Cantique des cantiques est, comme le rappelle Lise Gauvin, une sorte d’«accomplissement d’une poétique » de Giraudoux 399 . La pièce dont « les seuls mouvements dramatiques sont ceux des voix alternées » est une concrétisation de la définition du théâtre faite dans L’Impromptu de Paris : « un lieu d’heureuse lumière, de beau langage, de figures imaginaires » 400 . Mais précisons : en collaborant avec la troupe de Jouvet, Giraudoux ne nie jamais la corporalité des acteurs, à la différence de Craig qui cherche à dénaturaliser leur jeu scénique. Nous nous intéresserons alors au procédé par lequel Giraudoux réussit à présenter ses personnages comme des ombres plutôt que comme des corps de chair et de nerfs, malgré la présence incontestablement physique et réelle des acteurs qui évoluent sur la scène 401 .

Figure 3 :
Figure 3 : Cantique des cantiques (création, 1938) (D.R.)

Selon le relevé de mise en scène de la création sur la scène de la Comédie-Française, la table et la banquette où les protagonistes échangent des répliques se font remarquer par un léger effet de perspective. Elles se trouvent au premier plan milieu, entre la caisse du côté cour et une autre table du côté jardin. Au fond, il y a d’autres tables et des chaises, mais elles sont plus petites que la banquette et la table au milieu. Beaucoup de photos de mise en scène sont cadrées de telle sorte que l’on n’y voit que cette table, cette banquette, et les personnages qui y sont assis ou évoluent dans cet espace limité. Sans doute, l’intérêt du public est focalisé au milieu de la scène. Par ailleurs, Victor, le garçon du café, entre en scène et parle avec le Président du côté jardin d’abord, et après avoir sympathisé avec celui-ci, il lui conseille de s’asseoir au milieu, et « vient s’accouder au coin lointain de la caisse » du côté cour et regarde ce qui se passe autour de la table au milieu : c’est par ce moyen que le public est intéressé par le jeu tenu au centre de la scène.
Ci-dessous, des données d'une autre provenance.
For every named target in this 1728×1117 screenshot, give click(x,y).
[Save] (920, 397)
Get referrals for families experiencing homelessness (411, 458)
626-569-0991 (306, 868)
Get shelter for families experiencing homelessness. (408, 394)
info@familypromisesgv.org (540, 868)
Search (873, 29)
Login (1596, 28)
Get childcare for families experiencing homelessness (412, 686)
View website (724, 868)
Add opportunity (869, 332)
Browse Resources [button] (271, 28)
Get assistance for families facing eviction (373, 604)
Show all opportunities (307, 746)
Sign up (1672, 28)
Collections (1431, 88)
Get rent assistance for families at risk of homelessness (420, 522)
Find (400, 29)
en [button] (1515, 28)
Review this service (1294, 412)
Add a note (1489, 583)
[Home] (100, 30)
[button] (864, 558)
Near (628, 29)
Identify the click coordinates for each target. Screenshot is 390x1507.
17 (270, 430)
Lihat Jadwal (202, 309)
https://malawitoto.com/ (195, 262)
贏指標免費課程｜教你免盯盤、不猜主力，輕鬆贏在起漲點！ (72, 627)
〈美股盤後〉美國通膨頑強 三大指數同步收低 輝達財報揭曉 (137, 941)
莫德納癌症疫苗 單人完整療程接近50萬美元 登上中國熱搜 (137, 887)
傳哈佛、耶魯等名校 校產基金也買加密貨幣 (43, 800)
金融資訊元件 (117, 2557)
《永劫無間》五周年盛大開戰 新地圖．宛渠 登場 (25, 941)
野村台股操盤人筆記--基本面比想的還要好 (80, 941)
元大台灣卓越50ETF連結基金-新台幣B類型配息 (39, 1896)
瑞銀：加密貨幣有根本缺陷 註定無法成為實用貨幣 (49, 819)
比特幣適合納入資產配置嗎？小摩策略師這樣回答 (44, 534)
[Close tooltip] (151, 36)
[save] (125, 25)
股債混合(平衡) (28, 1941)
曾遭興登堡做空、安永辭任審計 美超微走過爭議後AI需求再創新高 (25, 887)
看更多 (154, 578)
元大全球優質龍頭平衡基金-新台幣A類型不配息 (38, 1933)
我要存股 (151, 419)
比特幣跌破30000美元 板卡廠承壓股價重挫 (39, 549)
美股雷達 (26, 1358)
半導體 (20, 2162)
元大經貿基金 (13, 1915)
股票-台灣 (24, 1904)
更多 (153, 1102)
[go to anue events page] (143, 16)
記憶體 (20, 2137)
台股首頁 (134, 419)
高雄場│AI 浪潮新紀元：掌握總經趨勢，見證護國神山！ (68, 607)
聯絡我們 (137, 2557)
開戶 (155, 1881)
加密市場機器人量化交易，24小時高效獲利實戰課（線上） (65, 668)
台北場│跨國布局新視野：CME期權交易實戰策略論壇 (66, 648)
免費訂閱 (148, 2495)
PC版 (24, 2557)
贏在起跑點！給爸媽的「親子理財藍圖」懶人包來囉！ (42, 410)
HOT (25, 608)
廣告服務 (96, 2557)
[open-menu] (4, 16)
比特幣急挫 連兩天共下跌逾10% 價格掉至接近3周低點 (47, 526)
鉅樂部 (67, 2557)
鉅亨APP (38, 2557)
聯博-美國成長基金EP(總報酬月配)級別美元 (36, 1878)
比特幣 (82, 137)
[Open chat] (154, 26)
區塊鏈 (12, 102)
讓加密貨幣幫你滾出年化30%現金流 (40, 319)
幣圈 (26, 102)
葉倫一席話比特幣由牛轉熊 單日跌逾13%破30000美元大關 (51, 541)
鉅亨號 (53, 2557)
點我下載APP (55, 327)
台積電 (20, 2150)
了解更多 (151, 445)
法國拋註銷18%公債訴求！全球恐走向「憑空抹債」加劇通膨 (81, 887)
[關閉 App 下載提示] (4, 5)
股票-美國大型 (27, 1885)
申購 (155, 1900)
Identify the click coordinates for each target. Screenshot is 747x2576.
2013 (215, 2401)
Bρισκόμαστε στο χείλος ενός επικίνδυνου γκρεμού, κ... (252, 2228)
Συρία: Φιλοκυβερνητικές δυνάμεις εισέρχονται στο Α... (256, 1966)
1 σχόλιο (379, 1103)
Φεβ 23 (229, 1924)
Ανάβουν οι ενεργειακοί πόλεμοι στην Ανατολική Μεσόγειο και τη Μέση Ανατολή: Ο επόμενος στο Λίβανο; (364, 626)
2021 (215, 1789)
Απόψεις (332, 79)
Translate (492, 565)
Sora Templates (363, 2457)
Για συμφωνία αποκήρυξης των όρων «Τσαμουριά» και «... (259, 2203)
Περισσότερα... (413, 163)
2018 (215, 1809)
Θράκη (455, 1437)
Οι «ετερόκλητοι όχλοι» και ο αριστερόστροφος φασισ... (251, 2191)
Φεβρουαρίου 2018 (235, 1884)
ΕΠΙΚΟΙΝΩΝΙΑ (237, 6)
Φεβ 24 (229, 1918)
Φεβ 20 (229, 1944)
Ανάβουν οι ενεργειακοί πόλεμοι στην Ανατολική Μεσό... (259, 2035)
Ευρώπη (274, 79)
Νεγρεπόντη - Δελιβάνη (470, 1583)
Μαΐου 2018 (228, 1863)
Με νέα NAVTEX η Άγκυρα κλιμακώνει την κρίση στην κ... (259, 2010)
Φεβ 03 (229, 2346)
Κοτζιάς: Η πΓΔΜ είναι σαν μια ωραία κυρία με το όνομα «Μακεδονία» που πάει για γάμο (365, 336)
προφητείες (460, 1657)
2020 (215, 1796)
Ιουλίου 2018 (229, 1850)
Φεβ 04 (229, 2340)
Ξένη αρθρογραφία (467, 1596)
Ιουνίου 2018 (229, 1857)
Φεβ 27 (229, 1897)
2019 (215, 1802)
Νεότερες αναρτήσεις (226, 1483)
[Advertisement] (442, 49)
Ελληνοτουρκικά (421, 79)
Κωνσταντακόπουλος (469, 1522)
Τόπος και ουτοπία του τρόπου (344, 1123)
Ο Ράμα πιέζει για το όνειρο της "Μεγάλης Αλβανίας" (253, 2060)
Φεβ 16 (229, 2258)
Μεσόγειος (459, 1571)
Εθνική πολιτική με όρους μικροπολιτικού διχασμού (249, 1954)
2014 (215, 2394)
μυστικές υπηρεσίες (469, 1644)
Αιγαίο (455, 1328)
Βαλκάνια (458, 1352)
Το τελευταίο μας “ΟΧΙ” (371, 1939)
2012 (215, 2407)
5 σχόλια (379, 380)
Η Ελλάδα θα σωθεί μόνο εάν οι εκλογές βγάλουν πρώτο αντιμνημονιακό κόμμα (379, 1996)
Bien que leur réalité corporelle soit ainsi évidente, l’effet de déréalisation se produit déjà en fin de la scène I à cause de l’étrangeté verbale. Il s’agit de l’héroïne, Florence. Après la longue discussion entre le garçon et son client se nommant le Président, ils se familiarisent étonnamment bien et finissent leur conversation par cet échange de répliques équivoques :

‘Le Président : Si vous voyez la plus charmante des jeunes femmes, Victor, dirigez-la sans retard par ici !
Victor : Elle ne s’égarera pas, Monsieur le Président. Je la porterai plutôt.
Le Président : Portez-la doucement... Elle est toute ma joie. 402

Rapppelons que la première scène de la pièce commence par une querelle entre ces deux hommes au sujet de la mauvaise tournure du Président. Leur discussion a pour effet de révéler leur relation interhumaine : le Président vient s’asseoir dans ce café sans doute pour la première fois car le serveur ne le qualifie pas d’«habitué», à moins qu’il n’oublie les dernières visites de ce client. De toute façon, ils ne se connaissent pas familièrement, étant donné que le Président lui demande son nom. D’où l’anomalie de l’échange de répliques que nous venons de citer, car Victor ne sachant pas le type des femmes préférées du Président, ne peut savoir ce que son client entend par l’expression « la plus charmante des jeunes femmes ». La réponse de Victor est bizarre et logiquement impossible. Alors que « la charmante » s’égare dans cette absurdité verbale, il assure la future présence physique de cette inconnue, par l’emploi du verbe « porter » qui demande grammaticalement un complément connotant une matérialité physique.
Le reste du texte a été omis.